Vers 21h, Santo Spirito fait ce qu'il a toujours eu l'intention de faire : il devient une place sociale. Florentins, étudiants et voyageurs arrivent avec des spritz et des verres de vin, et les bords de la place se remplissent du cliquetis doux des verres et du bruit plus aigu des gens essayant de parler les uns par-dessus les autres sans tout à fait réussir. Ce n'est pas le monde des clubs. Cela repose sur l'apéritif, sur la longue glissade de l'apéritif à la conversation tardive, avec assez de musique et de malice pour garder la nuit élastique.

La pièce la plus pleine de caractère de la place est Volume, au numéro 5r. C'était à l'origine un atelier de fabrication de formes de chapeaux, et les vieilles formes en bois sont encore accrochées aux murs, ce qui est exactement le genre de détail qui empêche un lieu de devenir générique. C'est à moitié café, à moitié salle de concert, avec des groupes live et des DJ les soirs de week-end. La pièce a de la mémoire ; on sent le vieux labeur sous le nouveau bruit.

À côté, PopCafé est l'option moins chère, plus gaie, plus indépendante, avec des places en terrasse et la qualité utile de ne pas se prendre trop au sérieux. Parfois, c'est le bon choix. Toutes les soirées à Florence n'ont pas besoin d'une thèse.

Pour les cocktails, marchez deux minutes hors de la place jusqu'à Mad Souls & Spirits au 36r du Borgo San Frediano.
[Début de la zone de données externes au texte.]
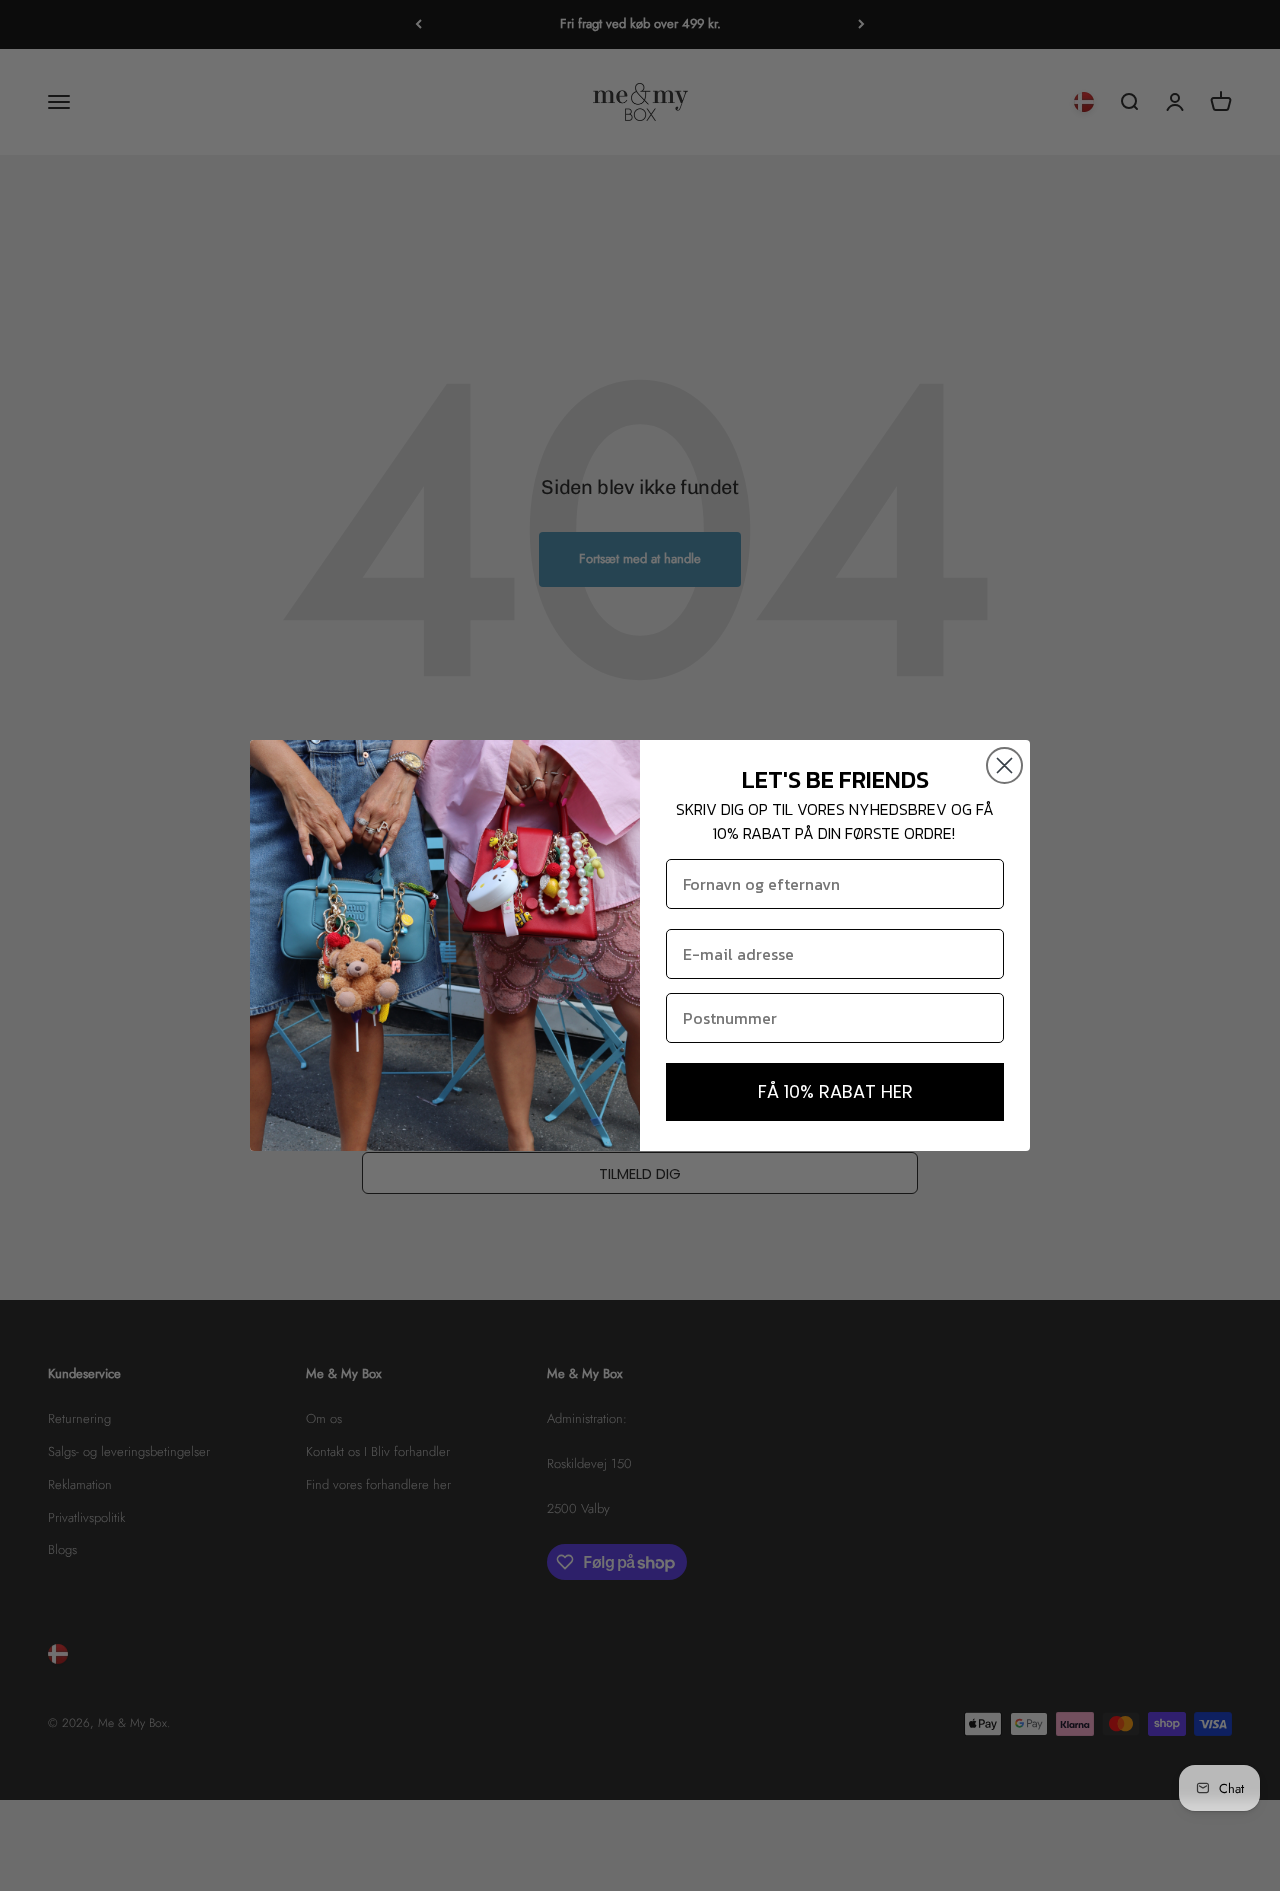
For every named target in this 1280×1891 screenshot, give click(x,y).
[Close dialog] (1004, 765)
C'est minuscule, aux murs de briques, et construit autour de l'inventivité de Neri Fantechi et Julian Biondi, dont les boissons ont assez d'esprit pour éviter de devenir des gadgets. Il ouvre vers 18h et se remplit vite, ce qui arrive quand un bar devient une référence locale plutôt qu'un secret.
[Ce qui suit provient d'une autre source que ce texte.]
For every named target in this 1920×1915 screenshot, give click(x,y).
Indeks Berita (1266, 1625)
Si le vin est l'axe de la soirée, Le Volpi e l'Uva près du Ponte Vecchio, Piazza dei Rossi 1, est une institution depuis 1992, servant une quarantaine de vins au verre avec du fromage et de la charcuterie. Ce n'est pas une liste ; c'est une philosophie.

Et pour le côté théâtral, Rasputin reste le speakeasy caché original de Florence : une porte sans marque à Santo Spirito, sonnez, cocktails classiques à l'intérieur. Une note honnête, car l'honnêteté fait partie du charme de l'Oltrarno : depuis que le conseil a clôturé les marches de l'église, la foule la plus bruyante de la nuit a en partie dérivé vers Sant'Ambrogio, donc la place est un peu plus calme qu'à son apogée. Elle reste animée. Elle est juste moins anarchique.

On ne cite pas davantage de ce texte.